Stored data entries:
========

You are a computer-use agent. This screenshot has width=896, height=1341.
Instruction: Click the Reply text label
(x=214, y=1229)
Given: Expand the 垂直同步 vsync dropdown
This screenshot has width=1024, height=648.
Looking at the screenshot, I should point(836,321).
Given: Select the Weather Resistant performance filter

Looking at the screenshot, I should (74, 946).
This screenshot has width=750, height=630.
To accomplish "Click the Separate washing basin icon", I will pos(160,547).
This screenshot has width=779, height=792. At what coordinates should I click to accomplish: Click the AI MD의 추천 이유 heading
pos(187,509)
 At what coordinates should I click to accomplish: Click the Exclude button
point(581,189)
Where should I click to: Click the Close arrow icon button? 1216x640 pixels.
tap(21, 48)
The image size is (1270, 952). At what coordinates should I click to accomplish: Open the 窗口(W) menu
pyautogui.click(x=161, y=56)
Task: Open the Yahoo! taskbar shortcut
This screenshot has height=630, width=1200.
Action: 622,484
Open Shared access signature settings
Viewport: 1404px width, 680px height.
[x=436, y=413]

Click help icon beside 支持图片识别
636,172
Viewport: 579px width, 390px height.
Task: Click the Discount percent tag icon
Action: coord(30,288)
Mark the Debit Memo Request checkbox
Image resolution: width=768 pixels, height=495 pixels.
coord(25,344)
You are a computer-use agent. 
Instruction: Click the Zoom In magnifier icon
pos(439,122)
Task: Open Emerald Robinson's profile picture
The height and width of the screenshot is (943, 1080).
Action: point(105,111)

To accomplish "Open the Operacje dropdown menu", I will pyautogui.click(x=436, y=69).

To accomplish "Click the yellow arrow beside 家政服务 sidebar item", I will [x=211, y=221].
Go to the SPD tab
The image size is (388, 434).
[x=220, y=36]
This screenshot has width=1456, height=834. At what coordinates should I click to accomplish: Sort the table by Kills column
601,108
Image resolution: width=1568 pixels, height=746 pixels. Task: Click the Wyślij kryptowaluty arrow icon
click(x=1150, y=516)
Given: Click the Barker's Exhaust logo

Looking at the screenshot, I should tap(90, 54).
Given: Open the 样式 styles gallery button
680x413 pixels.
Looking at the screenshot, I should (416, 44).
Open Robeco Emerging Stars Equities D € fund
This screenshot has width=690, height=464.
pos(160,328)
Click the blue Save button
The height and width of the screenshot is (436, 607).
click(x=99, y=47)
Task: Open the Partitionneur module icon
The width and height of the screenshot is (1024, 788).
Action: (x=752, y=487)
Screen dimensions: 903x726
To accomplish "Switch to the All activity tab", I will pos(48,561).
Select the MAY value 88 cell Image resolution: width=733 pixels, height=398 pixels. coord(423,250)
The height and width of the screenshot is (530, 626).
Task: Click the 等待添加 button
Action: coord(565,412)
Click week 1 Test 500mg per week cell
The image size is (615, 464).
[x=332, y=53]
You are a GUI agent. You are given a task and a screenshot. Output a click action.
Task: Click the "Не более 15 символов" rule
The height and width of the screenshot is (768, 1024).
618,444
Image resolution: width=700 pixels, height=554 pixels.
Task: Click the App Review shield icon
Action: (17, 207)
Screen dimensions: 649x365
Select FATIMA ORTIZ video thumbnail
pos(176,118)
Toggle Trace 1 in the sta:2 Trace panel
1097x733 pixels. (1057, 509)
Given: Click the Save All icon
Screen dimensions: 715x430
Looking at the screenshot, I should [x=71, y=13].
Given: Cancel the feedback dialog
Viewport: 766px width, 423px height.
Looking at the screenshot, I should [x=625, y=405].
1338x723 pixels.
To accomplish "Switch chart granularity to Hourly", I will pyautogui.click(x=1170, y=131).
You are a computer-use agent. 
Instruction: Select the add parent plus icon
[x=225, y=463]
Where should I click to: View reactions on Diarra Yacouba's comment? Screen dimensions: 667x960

========

• _Action item_: All entries above are to be copied exactly, with none left out.

• _Answer to this task_:
You are a computer-use agent. This screenshot has width=896, height=1341.
Instruction: Click the Reply text label
(x=214, y=1229)
Given: Expand the 垂直同步 vsync dropdown
This screenshot has width=1024, height=648.
Looking at the screenshot, I should point(836,321).
Given: Select the Weather Resistant performance filter

Looking at the screenshot, I should (74, 946).
This screenshot has width=750, height=630.
To accomplish "Click the Separate washing basin icon", I will pos(160,547).
This screenshot has width=779, height=792. At what coordinates should I click to accomplish: Click the AI MD의 추천 이유 heading
pos(187,509)
 At what coordinates should I click to accomplish: Click the Exclude button
point(581,189)
Where should I click to: Click the Close arrow icon button? 1216x640 pixels.
tap(21, 48)
The image size is (1270, 952). At what coordinates should I click to accomplish: Open the 窗口(W) menu
pyautogui.click(x=161, y=56)
Task: Open the Yahoo! taskbar shortcut
This screenshot has height=630, width=1200.
Action: 622,484
Open Shared access signature settings
Viewport: 1404px width, 680px height.
[x=436, y=413]

Click help icon beside 支持图片识别
636,172
Viewport: 579px width, 390px height.
Task: Click the Discount percent tag icon
Action: coord(30,288)
Mark the Debit Memo Request checkbox
Image resolution: width=768 pixels, height=495 pixels.
coord(25,344)
You are a computer-use agent. 
Instruction: Click the Zoom In magnifier icon
pos(439,122)
Task: Open Emerald Robinson's profile picture
The height and width of the screenshot is (943, 1080).
Action: point(105,111)

To accomplish "Open the Operacje dropdown menu", I will pyautogui.click(x=436, y=69).

To accomplish "Click the yellow arrow beside 家政服务 sidebar item", I will [x=211, y=221].
Go to the SPD tab
The image size is (388, 434).
[x=220, y=36]
This screenshot has width=1456, height=834. At what coordinates should I click to accomplish: Sort the table by Kills column
601,108
Image resolution: width=1568 pixels, height=746 pixels. Task: Click the Wyślij kryptowaluty arrow icon
click(x=1150, y=516)
Given: Click the Barker's Exhaust logo

Looking at the screenshot, I should tap(90, 54).
Given: Open the 样式 styles gallery button
680x413 pixels.
Looking at the screenshot, I should (416, 44).
Open Robeco Emerging Stars Equities D € fund
This screenshot has width=690, height=464.
pos(160,328)
Click the blue Save button
The height and width of the screenshot is (436, 607).
click(x=99, y=47)
Task: Open the Partitionneur module icon
The width and height of the screenshot is (1024, 788).
Action: (x=752, y=487)
Screen dimensions: 903x726
To accomplish "Switch to the All activity tab", I will pos(48,561).
Select the MAY value 88 cell Image resolution: width=733 pixels, height=398 pixels. coord(423,250)
The height and width of the screenshot is (530, 626).
Task: Click the 等待添加 button
Action: coord(565,412)
Click week 1 Test 500mg per week cell
The image size is (615, 464).
[x=332, y=53]
You are a GUI agent. You are given a task and a screenshot. Output a click action.
Task: Click the "Не более 15 символов" rule
The height and width of the screenshot is (768, 1024).
618,444
Image resolution: width=700 pixels, height=554 pixels.
Task: Click the App Review shield icon
Action: (17, 207)
Screen dimensions: 649x365
Select FATIMA ORTIZ video thumbnail
pos(176,118)
Toggle Trace 1 in the sta:2 Trace panel
1097x733 pixels. (1057, 509)
Given: Click the Save All icon
Screen dimensions: 715x430
Looking at the screenshot, I should [x=71, y=13].
Given: Cancel the feedback dialog
Viewport: 766px width, 423px height.
Looking at the screenshot, I should [x=625, y=405].
1338x723 pixels.
To accomplish "Switch chart granularity to Hourly", I will pyautogui.click(x=1170, y=131).
You are a computer-use agent. 
Instruction: Select the add parent plus icon
[x=225, y=463]
Where should I click to: View reactions on Diarra Yacouba's comment? Screen dimensions: 667x960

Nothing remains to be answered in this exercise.